O Brasil está registrando um expressivo desperdício diário de R$ 21,9 milhões devido aos cortes de geração de energia elétrica, um fenômeno conhecido como curtailment no setor. As perdas anuais ultrapassam a marca de R$ 8 bilhões, conforme revela o recém-lançado “Desperdiçômetro” pela Associação Brasileira de Hidrogênio e Amônia Verdes (ABHAV).
A estimativa baseia-se na média de cortes de geração solar e eólica de julho, que alcançou 104,6 gigawatts-hora (GWh) diários. Utilizando o Preço de Liquidação das Diferenças (PLD) médio de R$ 210,00 por megawatt-hora (MWh) para o mesmo período, o cálculo aponta para o expressivo prejuízo financeiro.
Produção de Hidrogênio Verde e Redução de Emissões
Além do impacto financeiro, a ferramenta da ABHAV demonstra o potencial de produção de hidrogênio verde a partir dessa energia desperdiçada. Seriam mais de duas mil toneladas do combustível por dia, o que poderia levar a uma redução de 18,1 toneladas de CO2 na atmosfera, caso substituísse combustíveis de origem fóssil.

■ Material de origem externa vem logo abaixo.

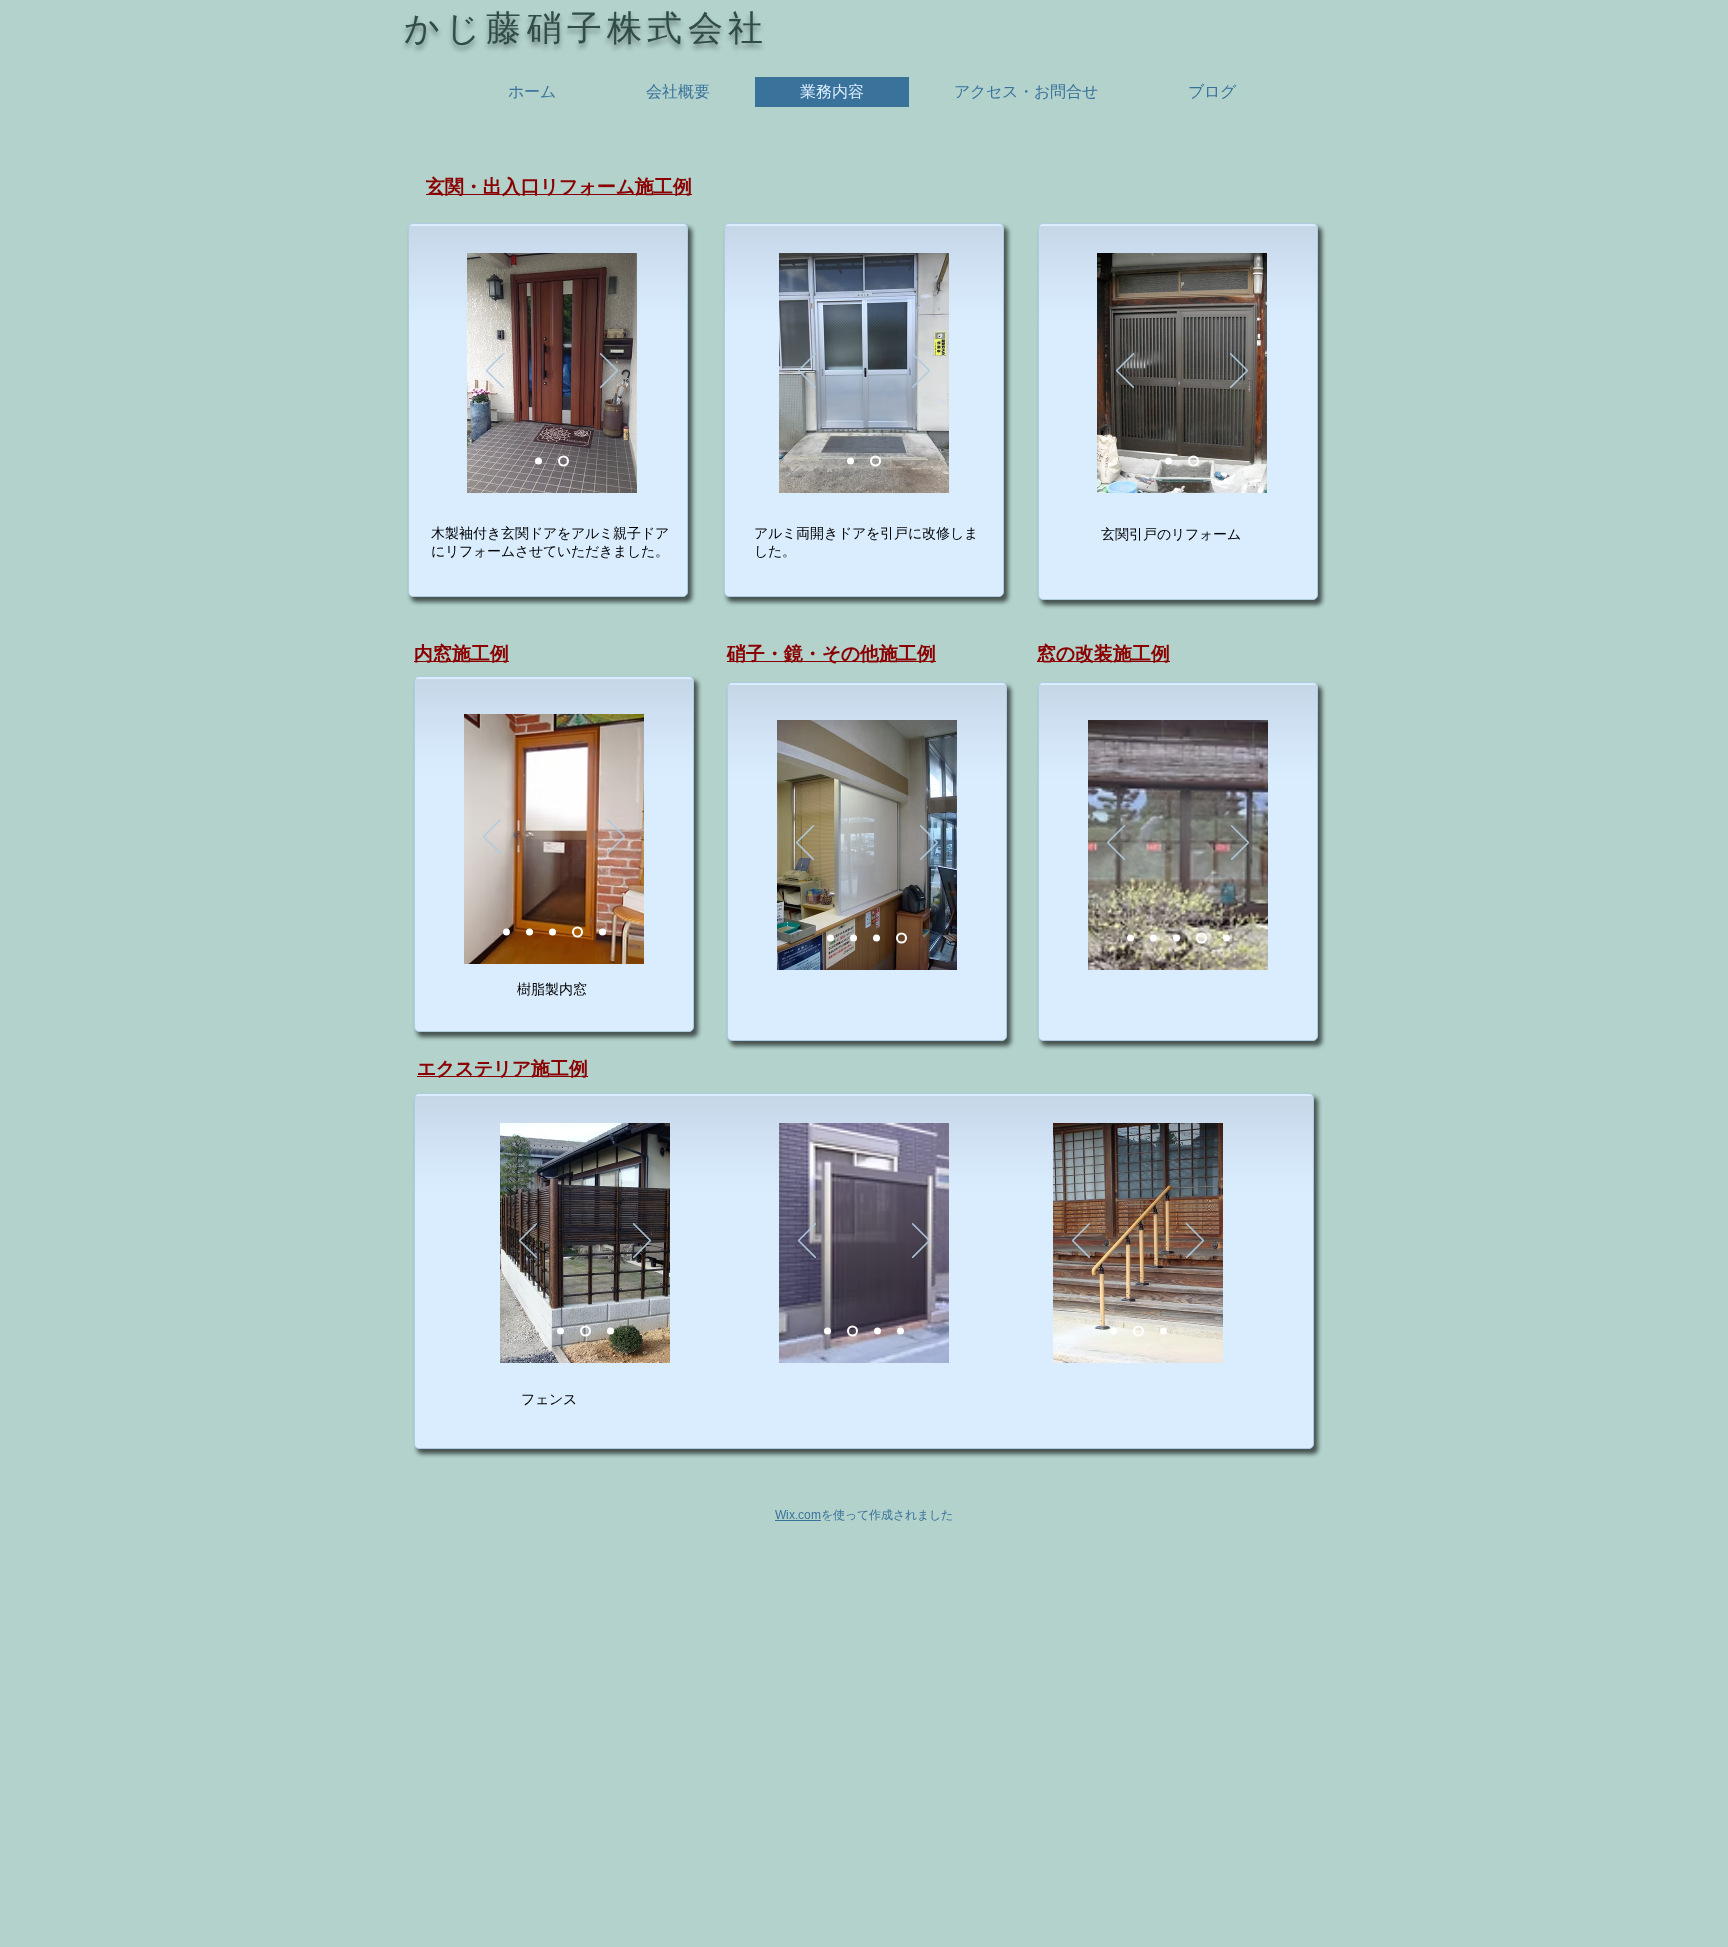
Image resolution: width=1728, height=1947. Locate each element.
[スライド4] (577, 931)
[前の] (495, 372)
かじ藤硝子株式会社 (586, 27)
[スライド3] (538, 460)
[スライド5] (602, 931)
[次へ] (609, 372)
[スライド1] (563, 460)
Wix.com (798, 1515)
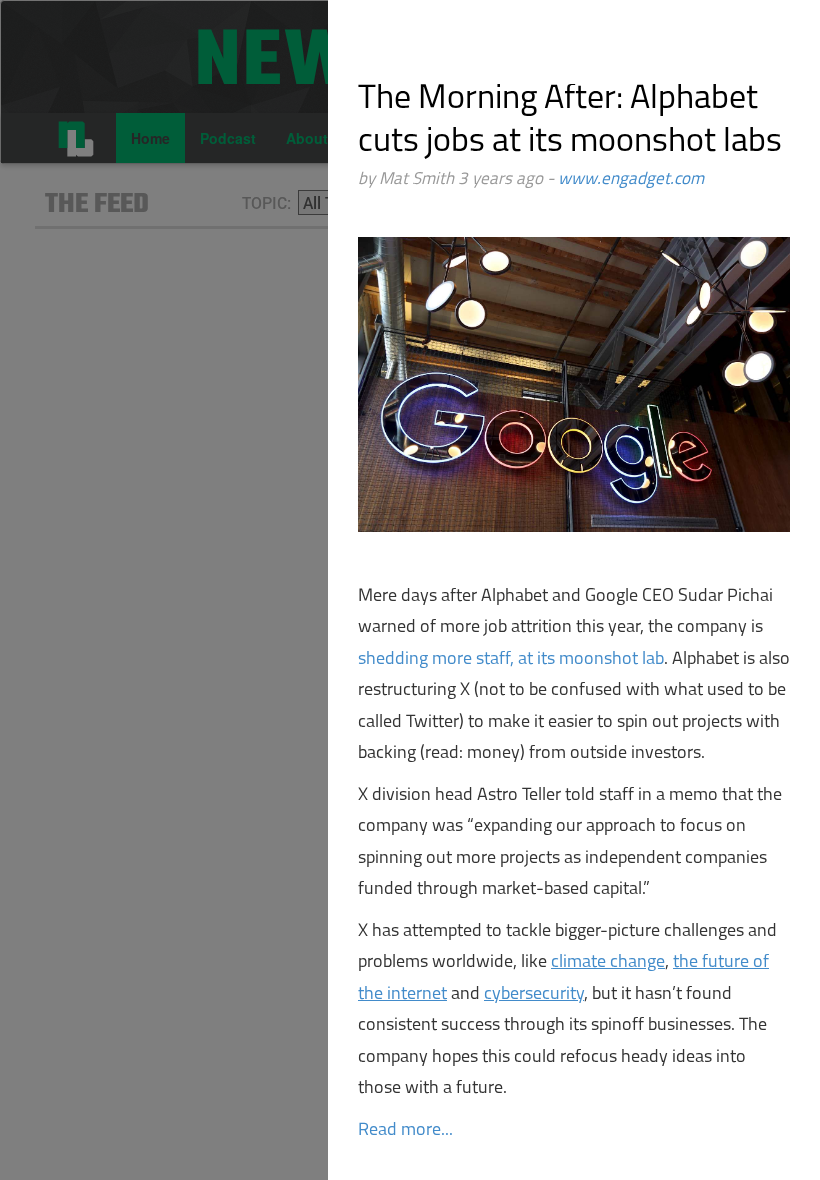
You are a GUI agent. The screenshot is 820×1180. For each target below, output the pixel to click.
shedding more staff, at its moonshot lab (511, 660)
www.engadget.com (631, 179)
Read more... (405, 1131)
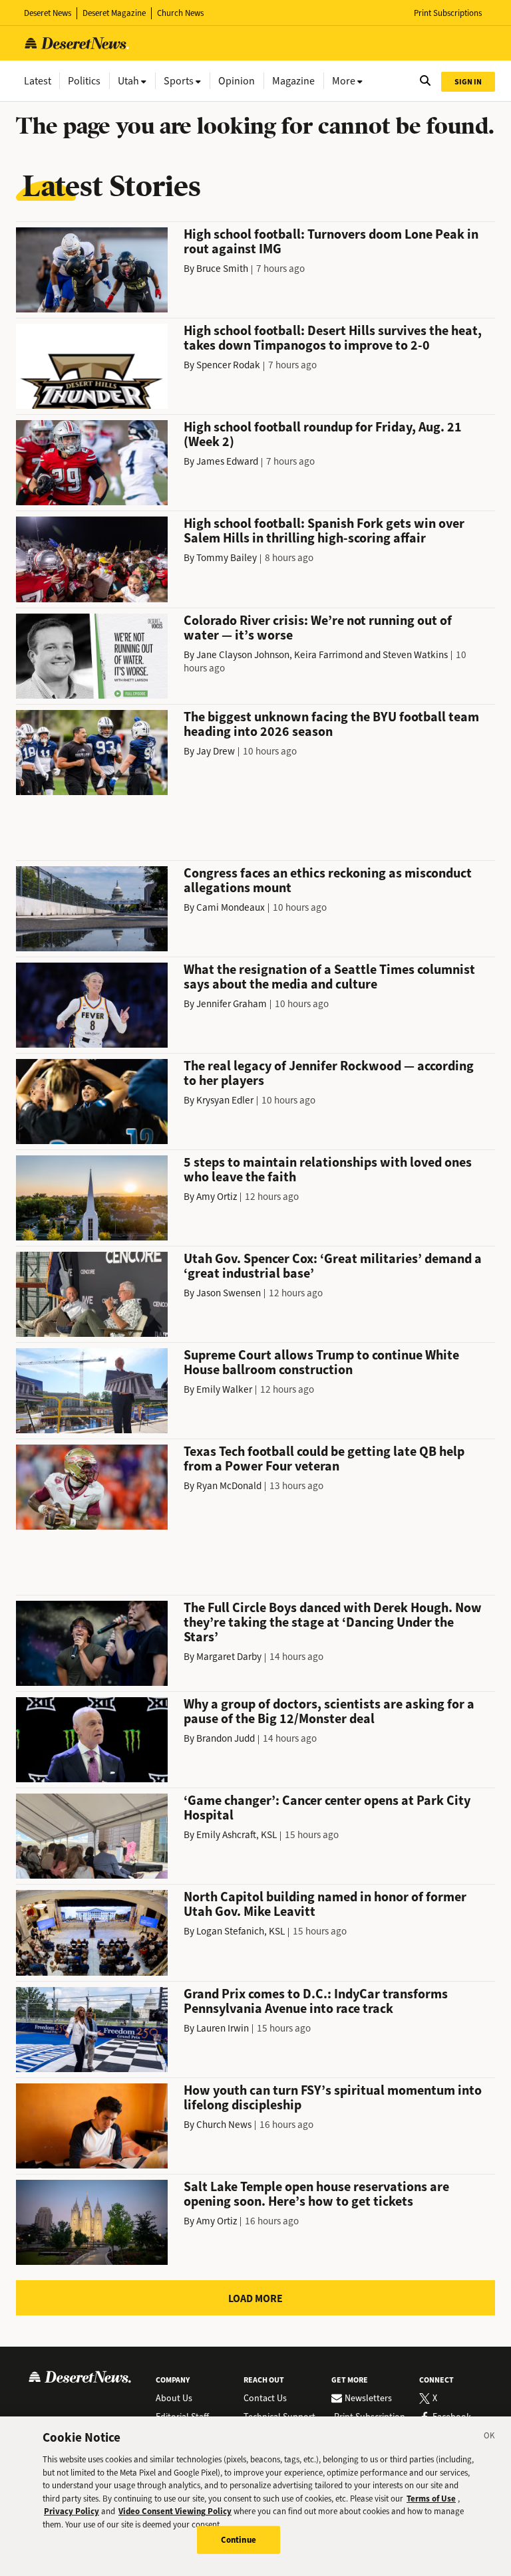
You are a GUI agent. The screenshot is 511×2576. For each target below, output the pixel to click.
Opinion (236, 81)
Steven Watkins (415, 654)
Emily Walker (224, 1389)
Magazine (293, 81)
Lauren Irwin (222, 2028)
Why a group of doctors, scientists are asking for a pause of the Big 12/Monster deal (329, 1711)
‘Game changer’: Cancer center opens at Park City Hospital (327, 1808)
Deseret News (47, 13)
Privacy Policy (71, 2511)
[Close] (489, 2437)
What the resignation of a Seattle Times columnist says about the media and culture (329, 977)
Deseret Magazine (114, 13)
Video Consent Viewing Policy (175, 2511)
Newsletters (368, 2398)
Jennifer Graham (231, 1003)
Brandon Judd (225, 1738)
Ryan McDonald (228, 1485)
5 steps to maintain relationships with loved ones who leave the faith (328, 1169)
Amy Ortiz (216, 1196)
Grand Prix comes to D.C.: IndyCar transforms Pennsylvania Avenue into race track (316, 2001)
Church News (180, 13)
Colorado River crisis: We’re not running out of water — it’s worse (318, 628)
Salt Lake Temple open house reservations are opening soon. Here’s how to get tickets (316, 2194)
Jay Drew (215, 751)
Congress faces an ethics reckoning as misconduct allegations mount (328, 880)
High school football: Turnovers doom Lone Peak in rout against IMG (331, 241)
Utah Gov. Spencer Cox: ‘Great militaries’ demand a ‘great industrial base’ (333, 1266)
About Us (174, 2398)
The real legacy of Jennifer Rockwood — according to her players (329, 1073)
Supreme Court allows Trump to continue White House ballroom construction (321, 1362)
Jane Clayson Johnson (242, 654)
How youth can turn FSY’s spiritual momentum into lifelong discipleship (333, 2097)
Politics (84, 81)
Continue (238, 2539)
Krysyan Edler (225, 1100)
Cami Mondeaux (230, 907)
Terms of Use (431, 2498)
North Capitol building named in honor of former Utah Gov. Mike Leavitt (325, 1904)
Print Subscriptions (448, 13)
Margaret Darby (228, 1656)
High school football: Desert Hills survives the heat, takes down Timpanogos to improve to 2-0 (333, 338)
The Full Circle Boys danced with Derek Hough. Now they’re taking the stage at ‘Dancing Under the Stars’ (333, 1622)
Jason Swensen (228, 1293)
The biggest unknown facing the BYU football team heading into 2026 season (331, 724)
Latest (37, 81)
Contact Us (265, 2398)
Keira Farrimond (328, 654)
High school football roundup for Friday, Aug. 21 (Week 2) (323, 434)
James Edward (227, 461)
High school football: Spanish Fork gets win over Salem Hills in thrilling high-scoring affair (324, 531)
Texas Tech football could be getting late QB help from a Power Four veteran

“A gente acredita que poderia fazer bom uso dessa energia, desde que tenha alguns dados e entenda o quanto está sendo desperdiçado”, afirmou Luciano Sousa, diretor de digital da ABHAV. A entidade planeja atualizar a base de dados periodicamente e automatizar a ferramenta para que o mercado possa utilizá-la para ajustar seus cálculos.
Leandro Borgo, presidente do Conselho Administrativo da ABHAV, enxerga no problema uma oportunidade de desenvolvimento industrial. “Acho que é uma oportunidade de industrialização, de Liderança do setor de data center, combustíveis renováveis, de hidrogênio verde”, disse Borgo.
Preocupação Crescente no Setor Elétrico
Os cortes de geração têm gerado forte preocupação entre as empresas do setor elétrico. Esse cenário resulta na frustração de receitas para geradoras eólicas e solares e, em alguns casos, em Custos adicionais com a compra de energia para cumprir contratos.
Em julho, empresas como Auren, Engie, Copel, Equatorial, CPFL e Cemig registraram níveis de curtailment que variam entre 20% e chegam a 30%, afetando significativamente suas operações.
A situação é agravada para usinas mais recentes, que ainda estão em fase de amortização de dívidas. Há o temor de que empresas de menor porte, com portfólios focados em eólica e solar em áreas de alto curtailment, não consigam suportar os impactos financeiros.
A geradora Rio Alto, em processo de recuperação extrajudicial, atribui parte de suas dificuldades financeiras aos efeitos do curtailment. Por sua vez, Karin Luchesi, diretora-presidente da Elera Renováveis, descreve a situação como crítica e necessitando de solução urgente. Ela compara o cenário atual com a “crise do GSF” (entre 2014 e 2018), ressaltando que, na época, os cortes eram menores e as empresas possuíam maior capacidade de lidar com a situação.
Medidas e Soluções em Discussão
Em março deste ano, o governo federal instituiu um grupo de trabalho para buscar soluções para o problema dos cortes de geração. Medidas operativas visam aumentar o escoamento de energia do Nordeste para outras regiões. Análises também consideram a possibilidade de cortes impactarem usinas de menor porte não despachadas centralmente pelo Operador Nacional do Sistema Elétrico (ONS).
Contudo, essas ações podem não ser suficientes para eliminar o curtailment, especialmente com o contínuo crescimento da geração solar distribuída.
Do ponto de vista estrutural, o reforço da rede elétrica e o aumento do consumo são cruciais. Especialistas defendem um aprimoramento do sinal de preço, com a possibilidade de preços nulos em horários de superoferta, para orientar consumidores e investidores. Essa mudança, no entanto, é complexa.
Outras frentes de solução incluem o desenvolvimento de novas indústrias, como data centers, e a expansão do uso de hidrogênio verde, amônia e outros combustíveis renováveis, além do incentivo à introdução de sistemas de armazenamento de energia (baterias).